In response to Members’ questions the Operations Manager – Community Engagement and Enforcement said the following:

  i.  Would consider the idea for signs to say “(name) caught here” in different locations where cigarette butts had been discarded. Similar in principle to the “we’re watching you” anti-dog fouling signs.

  ii.  Would liaise with Anglian Water where drains were blocked by detritus from roads.

  iii.  The enforcement team would not remove stones from Gunhild Way verges, but would report them to the County Council as the responsibility for obstructions on the public highway was within their remit and not the City Council. 

  iv.  There was no single point where people could collect lost bikes from. Options were being reviewed for organisations to better share data on lost property they had collected.


Following discussion, Members unanimously resolved to approve priorities for action as amended above.


S106 Funding Allocations - Update pdf icon PDF 19 KB


The Committee received a report from the Urban Growth Project Manager.


The report outlined that its meeting on 24 April 2017, the South Area Committee identified its latest priorities for the use of available S106 contributions for which the Area Committee had devolved decision-making powers, in line with the first recommendation within the S106 report. Business cases for those prioritised projects would be developed, as appropriate, so that projects which passed this project appraisal stage could then be implemented. The Area Committee would be kept informed of progress.


That April 2017 report also included a second recommendation to reverse decisions on two projects previously prioritised in the 2015/16 S106 funding round, which were not now in a position to proceed. Given the focus of discussion at the 24 April meeting on the 2016/17 priority-setting round, it was not clear that the Area Committee explicitly made a decision on that second recommendation. The purpose of this follow-up report was, therefore, to seek clarification of this specific point. It featured relevant extracts from the April 2017 report.


The Urban Growth Project Manager said the following in response to Members’ questions:

  i.  There was no specific Cherry Hinton Hub proposal in the 2015/16 s106 round. SAC had ringfenced some funding for the future in case a project came forward eg Cherry Hinton Library.

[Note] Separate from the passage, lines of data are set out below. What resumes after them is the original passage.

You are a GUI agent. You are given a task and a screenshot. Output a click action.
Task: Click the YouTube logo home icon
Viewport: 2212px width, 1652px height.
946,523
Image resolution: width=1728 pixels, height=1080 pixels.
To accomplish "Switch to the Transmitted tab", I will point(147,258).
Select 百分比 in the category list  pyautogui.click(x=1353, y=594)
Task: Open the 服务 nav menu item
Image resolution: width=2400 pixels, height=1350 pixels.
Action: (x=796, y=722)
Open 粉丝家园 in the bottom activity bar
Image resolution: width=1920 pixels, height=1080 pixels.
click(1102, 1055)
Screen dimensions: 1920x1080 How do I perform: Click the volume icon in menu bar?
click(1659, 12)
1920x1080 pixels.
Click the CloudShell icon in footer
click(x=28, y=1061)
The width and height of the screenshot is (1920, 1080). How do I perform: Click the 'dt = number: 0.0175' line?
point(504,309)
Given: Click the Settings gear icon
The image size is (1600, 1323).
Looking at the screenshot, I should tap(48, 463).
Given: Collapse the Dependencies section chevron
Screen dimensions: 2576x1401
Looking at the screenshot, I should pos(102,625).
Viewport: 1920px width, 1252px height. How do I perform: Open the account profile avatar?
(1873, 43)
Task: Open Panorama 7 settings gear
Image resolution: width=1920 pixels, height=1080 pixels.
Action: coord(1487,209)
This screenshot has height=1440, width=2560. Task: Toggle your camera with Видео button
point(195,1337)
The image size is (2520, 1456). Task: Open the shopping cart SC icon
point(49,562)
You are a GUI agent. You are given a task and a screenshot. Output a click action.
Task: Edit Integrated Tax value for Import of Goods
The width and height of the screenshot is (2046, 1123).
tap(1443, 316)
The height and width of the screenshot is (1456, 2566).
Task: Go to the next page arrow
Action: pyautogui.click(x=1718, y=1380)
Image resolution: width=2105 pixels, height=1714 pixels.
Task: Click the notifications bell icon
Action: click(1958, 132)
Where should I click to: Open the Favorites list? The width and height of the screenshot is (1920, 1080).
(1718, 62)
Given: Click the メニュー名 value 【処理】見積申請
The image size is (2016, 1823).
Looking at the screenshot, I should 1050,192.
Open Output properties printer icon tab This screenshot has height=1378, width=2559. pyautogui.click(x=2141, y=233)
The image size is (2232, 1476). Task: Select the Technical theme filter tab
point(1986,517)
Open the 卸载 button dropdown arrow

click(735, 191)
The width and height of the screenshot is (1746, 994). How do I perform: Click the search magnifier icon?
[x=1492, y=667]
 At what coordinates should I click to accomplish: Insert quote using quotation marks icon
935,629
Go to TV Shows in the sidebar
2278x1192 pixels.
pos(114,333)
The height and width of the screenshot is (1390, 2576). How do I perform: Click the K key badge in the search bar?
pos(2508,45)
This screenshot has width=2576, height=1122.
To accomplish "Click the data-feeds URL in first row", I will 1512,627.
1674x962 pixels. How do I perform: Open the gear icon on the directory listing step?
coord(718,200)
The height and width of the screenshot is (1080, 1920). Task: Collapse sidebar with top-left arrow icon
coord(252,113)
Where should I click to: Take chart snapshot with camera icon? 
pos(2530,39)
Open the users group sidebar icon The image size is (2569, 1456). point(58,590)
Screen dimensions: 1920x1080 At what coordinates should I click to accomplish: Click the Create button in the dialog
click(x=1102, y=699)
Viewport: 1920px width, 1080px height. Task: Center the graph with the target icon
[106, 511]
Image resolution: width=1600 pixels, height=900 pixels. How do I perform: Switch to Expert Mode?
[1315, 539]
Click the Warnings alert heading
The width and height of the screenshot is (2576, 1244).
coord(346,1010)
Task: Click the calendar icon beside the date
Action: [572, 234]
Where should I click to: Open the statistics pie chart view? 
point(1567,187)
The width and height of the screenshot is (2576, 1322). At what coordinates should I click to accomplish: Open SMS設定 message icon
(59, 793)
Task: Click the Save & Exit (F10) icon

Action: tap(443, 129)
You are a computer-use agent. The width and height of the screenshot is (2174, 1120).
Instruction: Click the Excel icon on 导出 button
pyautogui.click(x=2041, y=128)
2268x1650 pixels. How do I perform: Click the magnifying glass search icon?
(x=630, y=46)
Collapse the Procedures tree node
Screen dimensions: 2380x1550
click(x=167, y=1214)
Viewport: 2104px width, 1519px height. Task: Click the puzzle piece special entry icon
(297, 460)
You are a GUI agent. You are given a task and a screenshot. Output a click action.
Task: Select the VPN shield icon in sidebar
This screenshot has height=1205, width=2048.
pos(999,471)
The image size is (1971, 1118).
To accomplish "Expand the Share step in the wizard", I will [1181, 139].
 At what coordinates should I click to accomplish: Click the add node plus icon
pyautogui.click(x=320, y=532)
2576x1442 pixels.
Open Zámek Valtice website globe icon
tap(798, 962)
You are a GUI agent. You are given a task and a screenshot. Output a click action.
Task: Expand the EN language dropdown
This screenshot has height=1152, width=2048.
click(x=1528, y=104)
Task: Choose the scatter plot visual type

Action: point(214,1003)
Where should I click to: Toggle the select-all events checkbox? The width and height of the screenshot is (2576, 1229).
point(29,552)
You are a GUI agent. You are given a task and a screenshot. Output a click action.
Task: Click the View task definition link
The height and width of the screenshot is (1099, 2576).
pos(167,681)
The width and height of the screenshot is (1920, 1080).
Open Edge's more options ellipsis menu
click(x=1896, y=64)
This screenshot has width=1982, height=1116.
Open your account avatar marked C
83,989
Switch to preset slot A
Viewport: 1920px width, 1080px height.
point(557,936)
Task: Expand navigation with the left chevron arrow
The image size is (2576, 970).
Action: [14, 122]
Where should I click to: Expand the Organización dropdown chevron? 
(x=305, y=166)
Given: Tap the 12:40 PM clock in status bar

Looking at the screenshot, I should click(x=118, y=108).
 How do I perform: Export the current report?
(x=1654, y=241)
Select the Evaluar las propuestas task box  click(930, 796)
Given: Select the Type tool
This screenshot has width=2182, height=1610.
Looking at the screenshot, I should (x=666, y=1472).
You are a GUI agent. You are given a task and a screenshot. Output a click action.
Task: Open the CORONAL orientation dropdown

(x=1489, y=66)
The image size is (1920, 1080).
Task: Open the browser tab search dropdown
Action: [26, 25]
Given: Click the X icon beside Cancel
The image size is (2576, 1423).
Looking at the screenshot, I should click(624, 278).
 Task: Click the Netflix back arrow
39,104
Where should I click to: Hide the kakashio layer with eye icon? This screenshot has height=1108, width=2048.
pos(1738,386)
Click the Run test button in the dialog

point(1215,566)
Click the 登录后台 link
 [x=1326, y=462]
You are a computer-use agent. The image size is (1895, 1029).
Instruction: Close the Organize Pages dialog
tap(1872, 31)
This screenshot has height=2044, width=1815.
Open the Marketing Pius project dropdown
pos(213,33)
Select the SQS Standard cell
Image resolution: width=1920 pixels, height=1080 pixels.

  ii.  S106 regulations stipulated that funding was used to mitigate the impact of developments so funding from the area did not have to be spent in the same ward.

  iii.  The next round for s106 funding for community facilities would happen later in 2017 after the strategic review.


Following discussion, Members unanimously resolvedto reverse those decisions made by the Area Committee in the 2015/16 S106 funding round which prioritised the following two proposals:

  i.  Accordia junior ‘fit kit’ (allocated £15,000 of (play) ‘provision for children and teenagers’ S106 contributions) and

  ii.  St Paul’s Primary School community facility improvements (allocated £40,000 of ‘community facilities’ S106 contributions).